[TASK OBJECTIVE]
Exactly the lines starting at the line containing "You are a GUI" and ending at the line containing "1515x784 pixels." are to be written out from the listing below, both included.

[INFORMATION]

..............................

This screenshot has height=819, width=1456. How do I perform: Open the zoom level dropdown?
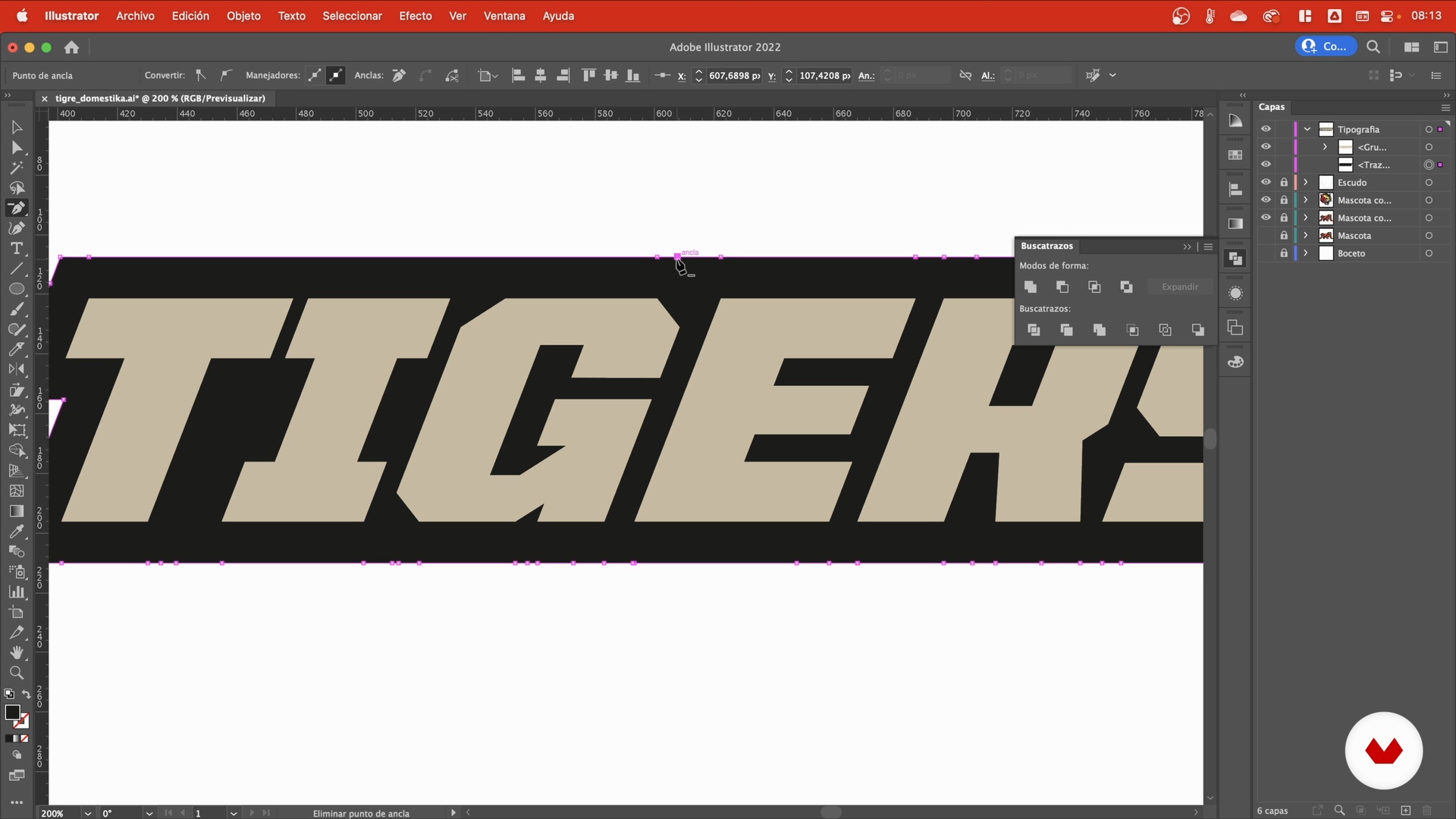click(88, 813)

..............................

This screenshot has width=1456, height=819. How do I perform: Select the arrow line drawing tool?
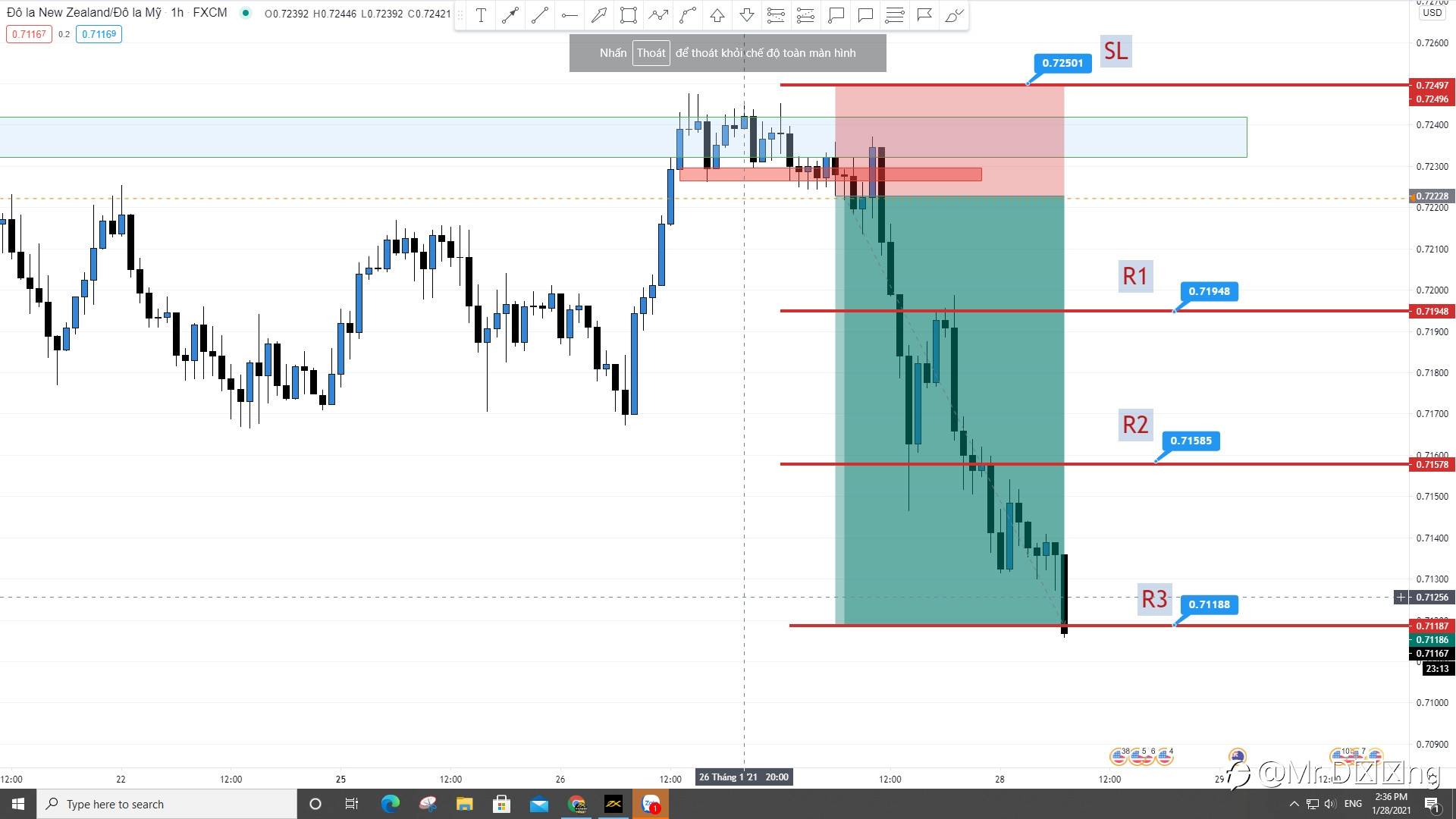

..............................

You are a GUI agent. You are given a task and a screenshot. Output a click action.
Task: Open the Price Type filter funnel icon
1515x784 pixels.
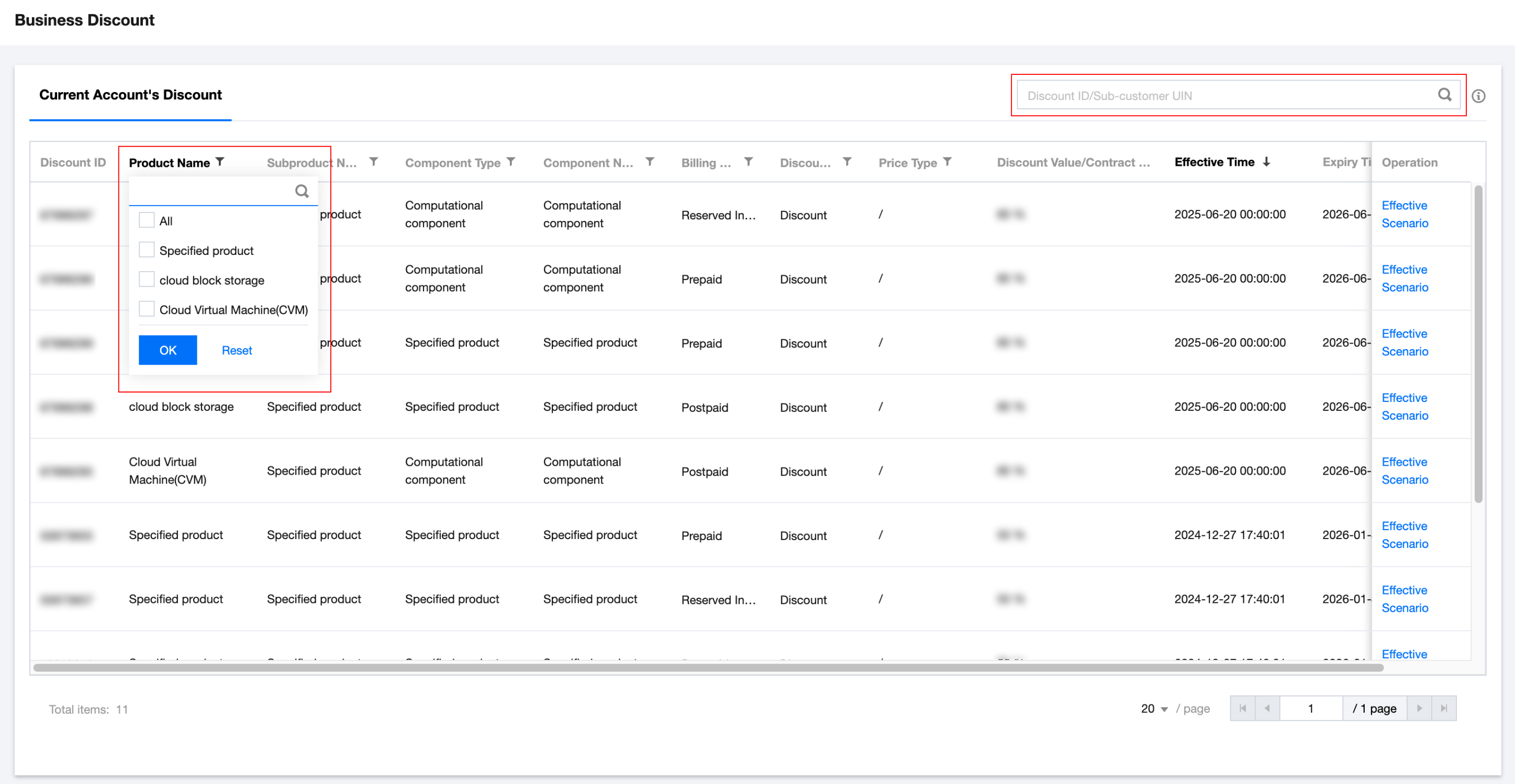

..............................

[EXPECTED OUTPUT]
You are a GUI agent. You are given a task and a screenshot. Output a click action.
Task: Open the Price Type filter funnel icon
1515x784 pixels.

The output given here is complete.